La guerre de placement à l'amorce de la trouée d'Arenberg, l'un des secteurs stratégiques de la course, devrait donc être encore très importante malgré ce changement. "Si tu veux être à l'avant, il faut être placé au bon endroit au bon moment. Sinon tu n'existes pas, ta course est morte. Oui j'emploie des termes assez forts comme agressivité", a assumé Julien Jurdie. "Je mets la musique de Rocky dans le bus. Mais le cyclisme est un combat. Il faut garder sa place, on n'a aucun cadeau à faire. Je ne vais pas dire aux mecs: 'Restez à l'arrière, comme ça on est sûrs de ne pas tomber, et on verra après.'"
L'évolution du matériel dans le viseur
"Pour l'instant, on demande aux organisateurs de mettre des pansements sur ce problème mais à long terme, il va falloir réfléchir à la réglementation du matériel et peut-être aussi au comportement des coureurs", ajoutait encore Thierry Gouvenou toutefois favorable à cette chicane. "J'ai couru ici douze fois, et douze fois je suis arrivé devant la trouée d'Arenberg en me demandant comment j'allais en ressortir."

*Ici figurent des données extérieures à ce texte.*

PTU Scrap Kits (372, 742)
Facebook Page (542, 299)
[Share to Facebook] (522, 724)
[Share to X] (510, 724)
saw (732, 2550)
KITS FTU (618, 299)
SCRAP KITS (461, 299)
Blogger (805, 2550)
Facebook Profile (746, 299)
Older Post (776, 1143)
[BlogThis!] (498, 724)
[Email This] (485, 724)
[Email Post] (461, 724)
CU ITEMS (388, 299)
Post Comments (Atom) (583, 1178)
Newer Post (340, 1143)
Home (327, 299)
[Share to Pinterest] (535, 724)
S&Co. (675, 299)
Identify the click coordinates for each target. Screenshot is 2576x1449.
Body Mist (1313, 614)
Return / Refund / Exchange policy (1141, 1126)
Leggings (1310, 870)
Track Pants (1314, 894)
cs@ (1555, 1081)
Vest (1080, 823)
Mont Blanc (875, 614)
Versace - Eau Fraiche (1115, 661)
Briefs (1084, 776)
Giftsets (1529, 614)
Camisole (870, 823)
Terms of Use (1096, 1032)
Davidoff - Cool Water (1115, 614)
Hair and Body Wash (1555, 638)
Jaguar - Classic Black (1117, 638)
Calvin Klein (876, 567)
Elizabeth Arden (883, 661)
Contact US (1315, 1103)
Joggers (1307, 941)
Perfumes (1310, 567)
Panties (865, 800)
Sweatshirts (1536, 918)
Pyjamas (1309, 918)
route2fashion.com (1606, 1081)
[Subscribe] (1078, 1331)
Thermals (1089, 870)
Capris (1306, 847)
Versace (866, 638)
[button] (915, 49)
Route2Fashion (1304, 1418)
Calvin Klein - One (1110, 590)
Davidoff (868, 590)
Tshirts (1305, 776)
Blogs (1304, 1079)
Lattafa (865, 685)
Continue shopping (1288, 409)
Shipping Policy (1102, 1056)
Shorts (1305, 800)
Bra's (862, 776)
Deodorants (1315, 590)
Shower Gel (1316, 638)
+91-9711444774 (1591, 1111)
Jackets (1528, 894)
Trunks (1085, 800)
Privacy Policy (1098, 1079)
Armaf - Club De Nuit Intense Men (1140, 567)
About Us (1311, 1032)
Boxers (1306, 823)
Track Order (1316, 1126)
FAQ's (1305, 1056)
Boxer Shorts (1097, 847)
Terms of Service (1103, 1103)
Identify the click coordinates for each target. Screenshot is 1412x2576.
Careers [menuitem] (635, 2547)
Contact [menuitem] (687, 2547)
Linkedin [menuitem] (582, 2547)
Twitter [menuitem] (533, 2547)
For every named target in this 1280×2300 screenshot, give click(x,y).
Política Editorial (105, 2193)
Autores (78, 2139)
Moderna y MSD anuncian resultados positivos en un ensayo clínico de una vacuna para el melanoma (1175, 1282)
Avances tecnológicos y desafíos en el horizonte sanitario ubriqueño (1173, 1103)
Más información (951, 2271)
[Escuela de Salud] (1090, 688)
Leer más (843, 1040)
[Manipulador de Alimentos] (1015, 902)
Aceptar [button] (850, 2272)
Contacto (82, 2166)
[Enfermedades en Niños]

Marc Madiot rejoint lui aussi l'avis de Thierry Gouvenou sur cette évolution du cyclisme et la tendance récente des grosses chutes. "Le vélo n'est plus adapté à la circulation moderne sur la voie publique, c'est tout", a tranché le manager. "D'un côté, on fait tout ce qu'il faut pour ralentir la circulation, par mesure de sécurité, par rapport aux véhicules, par rapport au vélo, aux motos, etc. Et nous, les coureurs cyclistes et la course cycliste, on va de plus en vite avec un niveau moyen du peloton qui est de plus en plus élevé. Donc à un moment ça passe plus."
Pour Madiot, il faut également "ralentir l'évolution au niveau du matériel" en premier lieu mais aussi "limiter les interactions avec les oreillettes". "Qu'est-ce qu'on va dire tous dimanche quand on va être à l'approche d'Aremberg? Qu'est-ce qu'on va dire dans les oreillettes? On va donc tous dire la même chose : 'remontez, soyez placés, faut virer en tête'. Et là, ça risque de créer le danger malgré la chicane." Toutefois, Marc Madiot est fataliste sur le fait que l'Union cycliste internationale revienne en arrière sur de tels sujets, qui reviennent très régulièrement au cœur des débats.